I want to conduct
my ethnographic fieldwork at the BME lab at WashU where I used to work as an
undergraduate researcher. The lab is interested in both understanding
biological neural systems scientifically and creating related engineering
applications. One question I am curious about is how my colleagues at the lab
feel about the value of their research, and if this assessment depends on
whether they are working on scientific or engineering problems. Secondly, a
research project in the lab can usually be broken down into different tasks, such
as behavioral experiments, neural data recording, data analysis and computational
modeling. I am interested in how much effort our lab members put into each of
these tasks and how they feel about the values of these tasks respectively as
components of the project. Thirdly, I also want to study the relationship between the
goal of achieving scientific understanding and the goal of obtaining publishable
results as demonstrated in the research work in our lab.
I would love to hear about any suggestions or comments.

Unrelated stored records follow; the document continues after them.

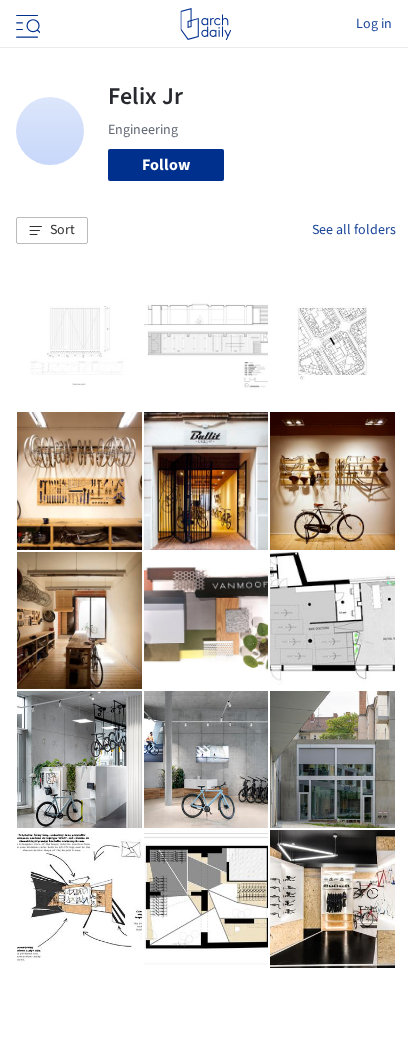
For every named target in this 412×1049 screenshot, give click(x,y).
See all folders (354, 230)
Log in (374, 24)
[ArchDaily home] (205, 24)
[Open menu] (26, 24)
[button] (52, 231)
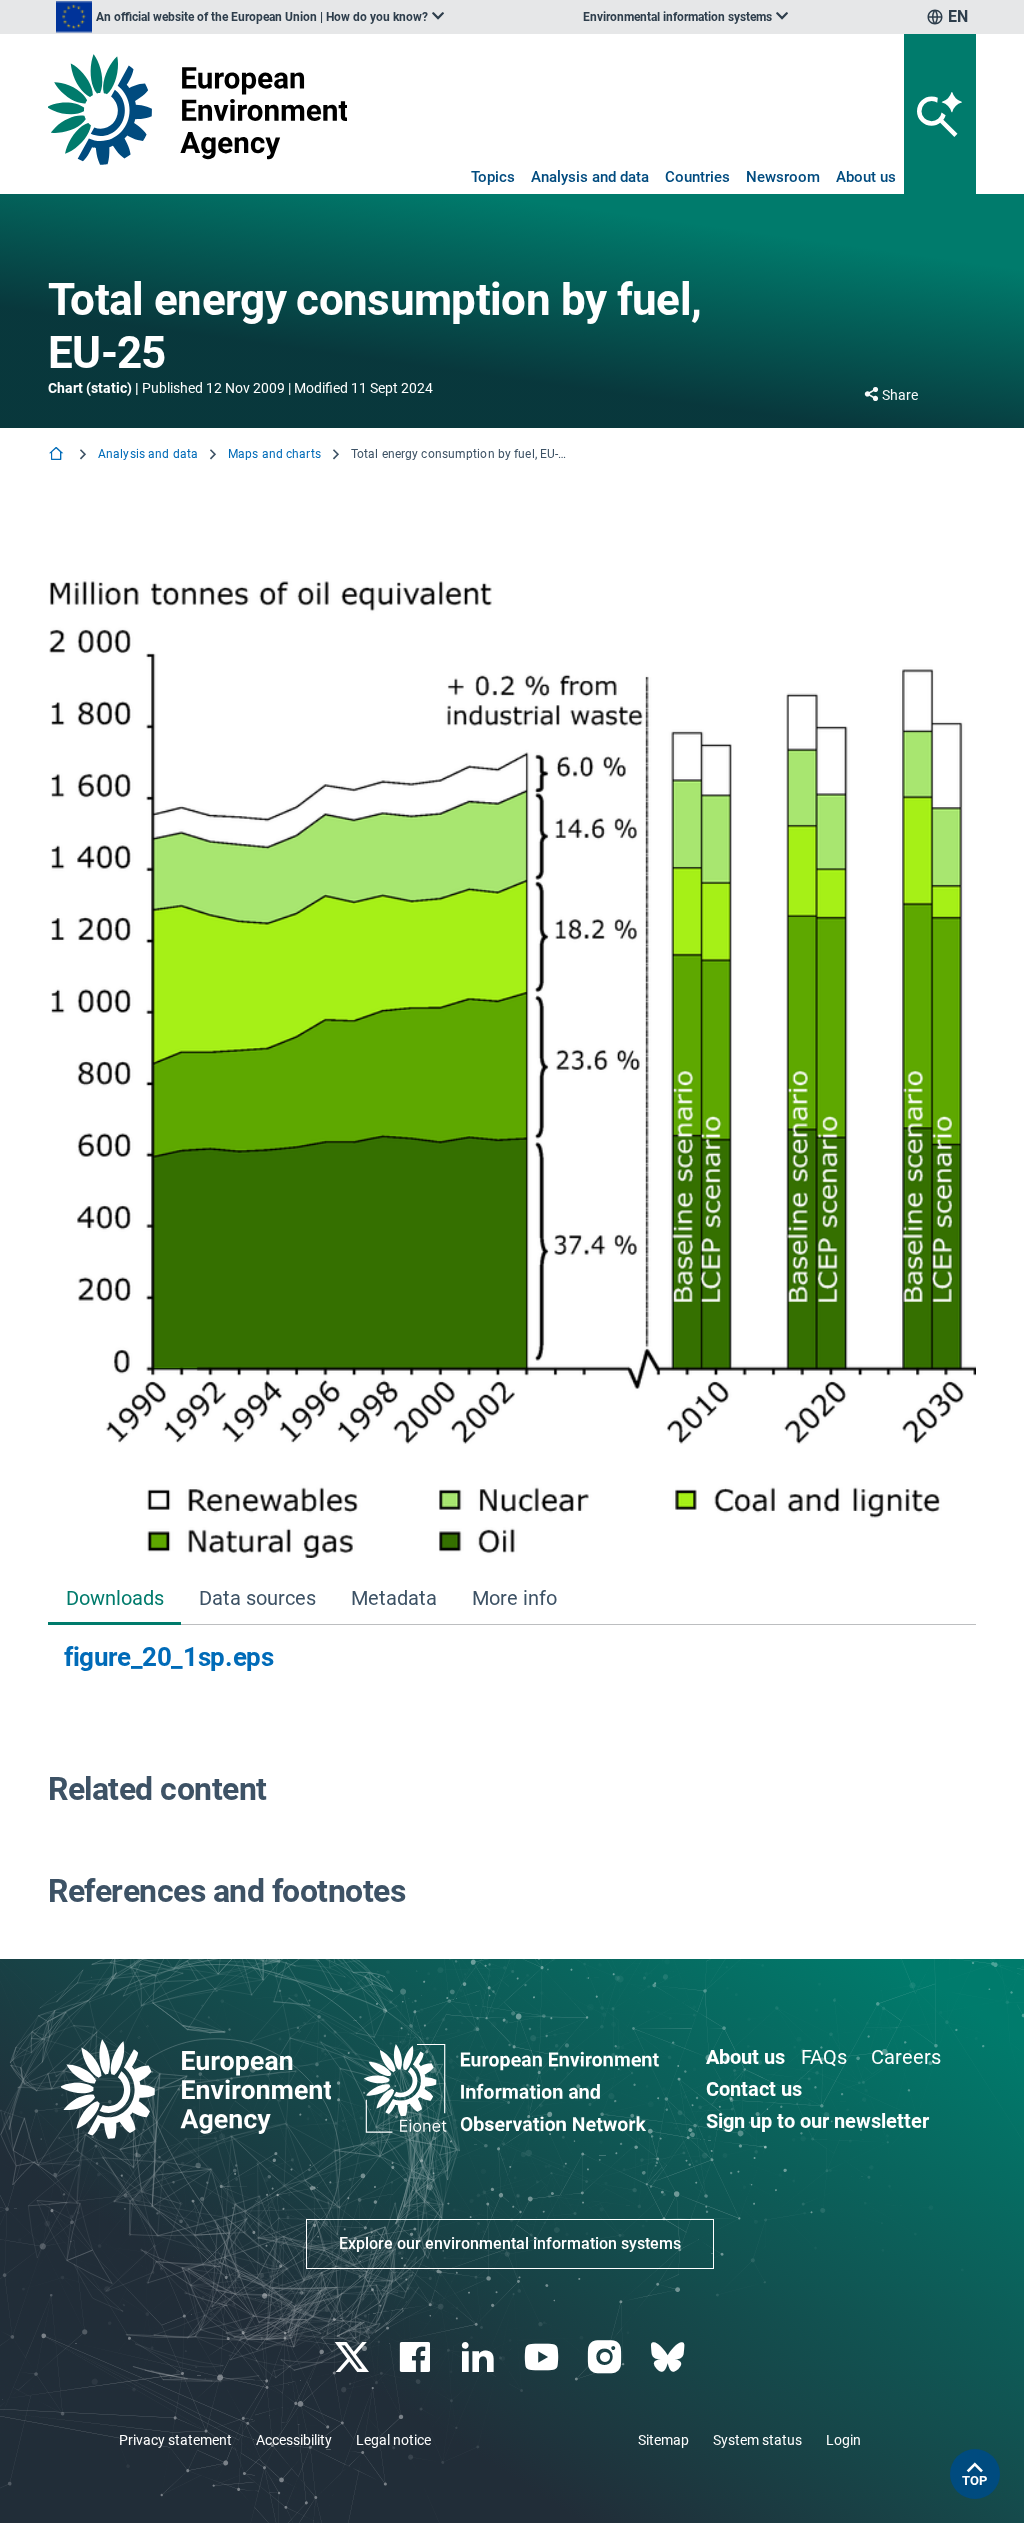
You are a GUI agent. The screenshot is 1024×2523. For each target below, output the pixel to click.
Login (843, 2440)
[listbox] (250, 17)
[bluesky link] (669, 2357)
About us (866, 177)
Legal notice (393, 2440)
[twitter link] (353, 2357)
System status (757, 2440)
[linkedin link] (480, 2357)
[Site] (197, 109)
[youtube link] (543, 2357)
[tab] (114, 1599)
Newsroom (783, 177)
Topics (493, 177)
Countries (697, 177)
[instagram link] (606, 2357)
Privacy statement (175, 2440)
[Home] (58, 455)
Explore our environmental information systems (510, 2243)
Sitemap (663, 2440)
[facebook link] (417, 2357)
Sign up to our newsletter (817, 2121)
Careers (906, 2057)
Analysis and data (590, 177)
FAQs (824, 2057)
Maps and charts (274, 454)
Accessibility (294, 2440)
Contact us (754, 2089)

I think you bring up good points in your questions. In your second question, I think it would be interesting to see if there is a correlation between the different components' perceived importance by the lab members and how directly related the components are to math and science (i.e. are some of the experimental tasks perceived as more important because it is based more on hard math or science?) Or if this isn't the case, it would be interesting to know of other correlations or understand why they put the values they do on each respective component of the project. Your third question also brings up a very interesting point: people in the science community know the high value of publishable results. Results are the means through which labs get recognition and more funding for future projects. I am curious to know how the desire to get publishable results has potentially changed the direction of the lab's experiments or original goal.